Miller told the jury that they had two choices for Maples: life without parole or death.

“I can only assume that determining whether or not someone lives or dies is not something you’ve had to do,” she said. “When you deliberate, you’ll be left in a wide, gray area. The law says death is never required. If you impose it, it will be because you want to, not because you have to.”

Miller went on to explain the purpose of mitigating evidence and said that a juror’s “heart and moral compass” can guide them in determining whether mitigation should outweigh the aggravating factor. She said jurors are required by law to know and have an understanding of Maples’ life.

Miller then painted a picture of a boy “born behind the 8-ball” to a family with a history of addiction, mental illness and alcoholism. Maples’ mother gave birth at a young age and wasn’t yet ready to be a “mama,” according to Miller. His mother sent him to live with his father when he was 3 years old.

“He grew up believing his mama didn’t want him,” Miller said. The experience “left a mama-shaped hole in his heart.”

Maples’ life with his father wasn’t much of an improvement, according to Miller. His father spent money on alcohol at the expense of food and utility bills, she said. He frequently told Maples that he “wouldn’t amount to anything,” according to Miller.

At 16 years old, Maples went to live with his mother for a short while before she asked him to leave following a confrontation, Miller said. Maples went back to live with his father.

“The mama-shaped hole got wider and deeper,” she said. “It was the beginning of a downward spiral.”

Maples dropped out of high school and fell in with the wrong crowd, according to Miller. He began using drugs: first marijuana, then LSD, cocaine, crack cocaine and meth. He couldn’t hold down a job. His father kicked him out of the house. He tried to enlist in the Army, according to Miller, but was turned away after testing positive for marijuana.

“Experts will tell you that people with no self-worth do self-destructive things,” Miller said. Eventually, Maples was arrested for drugs, according to Miller, and became a confidential informant for police. After receiving credible threats, his father sent him to live with his uncle, a “traumatized, alcoholic” Vietnam veteran.

“He was living and getting drunk with the person who was supposed to get him straight,” Miller said. Eventually, Maples ended up back at his father’s home. “It was the last stop before this crime occurred.”

Since then, Maples has spent nearly 29 years in prison. Miller said during that time, despite harsh prison conditions, he had no violent offenses and is not a danger to anyone in prison.

“Nothing that anybody here will say will change that he’s a guilty murderer,” she said. “We ask you to see the 50-year-old man sitting at the counsel table. We ask you to see the son, the cousin, the human being.

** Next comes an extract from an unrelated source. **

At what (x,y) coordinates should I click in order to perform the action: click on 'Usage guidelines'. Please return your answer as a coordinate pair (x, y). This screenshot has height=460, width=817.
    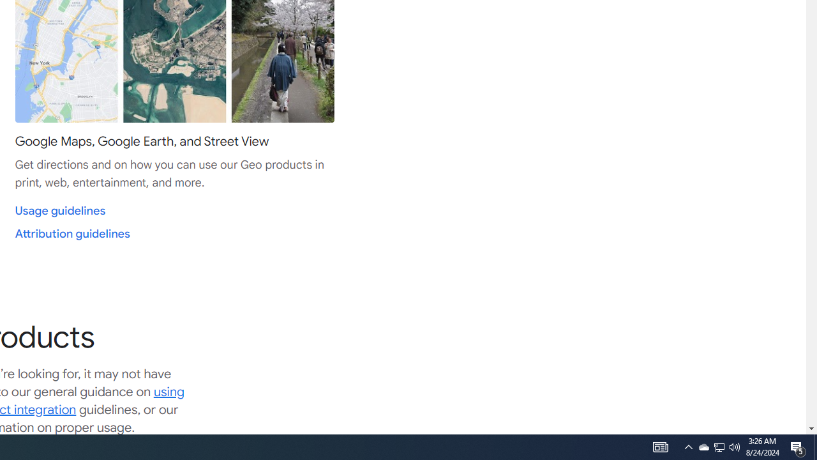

“We’re not asking you to excuse him or forgive him, or even like him. We are here asking you to sentence Corey Maples to life without the possibility of parole.”

With Miller finished, the jury was escorted from the courtroom. The defense will call its first witness Wednesday morning.

Before the parties were dismissed, both agreed to cut a juror who had apparently fallen asleep in court Monday and again during Miller’s opening argument.